▸ **Aim of the task**: Look through the entries below and extract exactly the lines from the one containing "Task: Open the Setelan footer link" through the one containing "The width and height of the screenshot is (619, 416).", ends included.

▸ **Stored records**:
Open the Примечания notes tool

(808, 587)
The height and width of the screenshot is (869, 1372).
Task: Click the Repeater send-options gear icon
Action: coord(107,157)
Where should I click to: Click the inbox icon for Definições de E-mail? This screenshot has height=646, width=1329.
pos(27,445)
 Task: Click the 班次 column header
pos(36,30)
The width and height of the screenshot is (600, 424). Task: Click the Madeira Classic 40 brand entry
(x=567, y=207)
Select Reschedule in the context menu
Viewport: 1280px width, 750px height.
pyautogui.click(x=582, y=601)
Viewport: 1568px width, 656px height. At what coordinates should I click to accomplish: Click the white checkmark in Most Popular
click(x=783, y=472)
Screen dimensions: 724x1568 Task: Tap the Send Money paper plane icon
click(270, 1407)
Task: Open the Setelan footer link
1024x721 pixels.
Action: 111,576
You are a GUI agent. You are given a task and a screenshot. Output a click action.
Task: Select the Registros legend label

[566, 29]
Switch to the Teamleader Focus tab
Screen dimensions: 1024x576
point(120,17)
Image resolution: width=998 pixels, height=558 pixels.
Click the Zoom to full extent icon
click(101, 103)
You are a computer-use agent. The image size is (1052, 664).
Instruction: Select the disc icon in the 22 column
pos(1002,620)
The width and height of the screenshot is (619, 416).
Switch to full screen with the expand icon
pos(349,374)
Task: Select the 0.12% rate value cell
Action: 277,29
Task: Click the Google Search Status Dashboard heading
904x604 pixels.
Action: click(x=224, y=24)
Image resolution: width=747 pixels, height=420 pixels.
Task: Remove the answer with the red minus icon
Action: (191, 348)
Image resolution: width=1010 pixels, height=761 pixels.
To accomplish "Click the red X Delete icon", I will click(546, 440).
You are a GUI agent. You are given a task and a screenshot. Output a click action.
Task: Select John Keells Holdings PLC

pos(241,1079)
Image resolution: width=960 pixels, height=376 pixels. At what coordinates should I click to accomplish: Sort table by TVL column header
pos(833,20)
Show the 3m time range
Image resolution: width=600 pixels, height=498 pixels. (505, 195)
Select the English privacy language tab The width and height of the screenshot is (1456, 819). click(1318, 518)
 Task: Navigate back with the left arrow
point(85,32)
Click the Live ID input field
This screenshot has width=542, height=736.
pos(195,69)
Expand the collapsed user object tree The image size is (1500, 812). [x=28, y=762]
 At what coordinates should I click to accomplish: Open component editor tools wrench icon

▸ **The completed task**:
Task: Open the Setelan footer link
1024x721 pixels.
Action: 111,576
You are a GUI agent. You are given a task and a screenshot. Output a click action.
Task: Select the Registros legend label

[566, 29]
Switch to the Teamleader Focus tab
Screen dimensions: 1024x576
point(120,17)
Image resolution: width=998 pixels, height=558 pixels.
Click the Zoom to full extent icon
click(101, 103)
You are a computer-use agent. The image size is (1052, 664).
Instruction: Select the disc icon in the 22 column
pos(1002,620)
The width and height of the screenshot is (619, 416).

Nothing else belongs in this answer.